First total synthesis of hoshinoamide A.

Hoshinoamides A, B and C, linear lipopeptides, were isolated from the marine cyanobacterium Caldora penicillata, with potent antiplasmodial activity against chloroquine-sensitive Plasmodium falciparum. Herein, we describe the first total synthesis of hoshinoamide A by the combination of liquid-phase and solid-phase peptide synthesis. Liquid-phase synthesis is to improve the coupling yield of ʟ-Val3 and N-Me-ᴅ-Phe2. Connecting other amino acids efficiency and convergence is achieved by solid-state synthesis. Our synthetic strategy could synthesize the target peptide in high yield with good purity.

Introduction

Malaria is an insect-borne infectious disease caused by parasites of the genus Plasmodium, which seriously threatens human life and health [1]. Half of the world's population is at the risk of malaria, causing 200 million new infections and killing hundreds of thousands of people each year [2]. Current medicines for malaria include quinolone [3-4], folic acid antagonist [5-6] and artemisinin derivatives [7]. The emergence of drug resistance makes the efficacy of these drugs decline year by year, forcing scientists to constantly search for new antimalarial drugs [8-10].

In recent years, Iwasaki and co-workers have reported three novel linear lipopeptide natural products, hoshinoamides A, B [11] and C [12], from a microbial metabolite of marine cyanobacterium Caldora penicillata (Figure 1).
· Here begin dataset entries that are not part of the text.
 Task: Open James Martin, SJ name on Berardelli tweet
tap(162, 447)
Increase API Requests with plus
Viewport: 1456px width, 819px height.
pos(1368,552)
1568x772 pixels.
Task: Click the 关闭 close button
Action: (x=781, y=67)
Hoshinoamides A and B showed potent activities against chloroquine-sensitive Plasmodium falciparum 3D7 with IC50 values of 0.52 and 1.0 μM, respectively. Hoshinoamide C inhibited the growth of the malaria parasites (IC50 = 0.96 μM) and African sleeping sickness (IC50 = 2.9 μM). Hoshinoamide C was firstly synthesized from Boc-protected amino acids in liquid phase [12]. Both hoshinoamides A and B are highly methylated polypeptides containing three N-methyl amino acids: N-Me-ʟ-Leu7, N-Me-ᴅ-Val5 and N-Me-ᴅ/ʟ-Phe2. Hoshinoamide C includes two N-methyl amino acids: N-Me-ᴅ-Phe2 and N-Me-ᴅ-IIe5. The C-terminal Pro is functionalized as methyl ester, while the N-terminal polypeptide is linked to the long alkyl chain amino acid Aha8/Ana8/Ama7 and p-hydroxybenzoic acid Hba9/Hba8. Hoshinoamides have a relatively simple structure and therefore make an attractive target for further medicinal chemistry studies. To enable these new SAR studies, we need to develop an efficient synthetic method to provide sufficient materials firstly. Hoshinoamide A shows a better antimalarial activity and less cytotoxicity compared to hoshinoamide B. Herein, we report the initial progress on the total synthesis of hoshinomaide A.

Figure 1

a) Structures of hoshinoamides A and B. b) Structure of hoshinoamide C.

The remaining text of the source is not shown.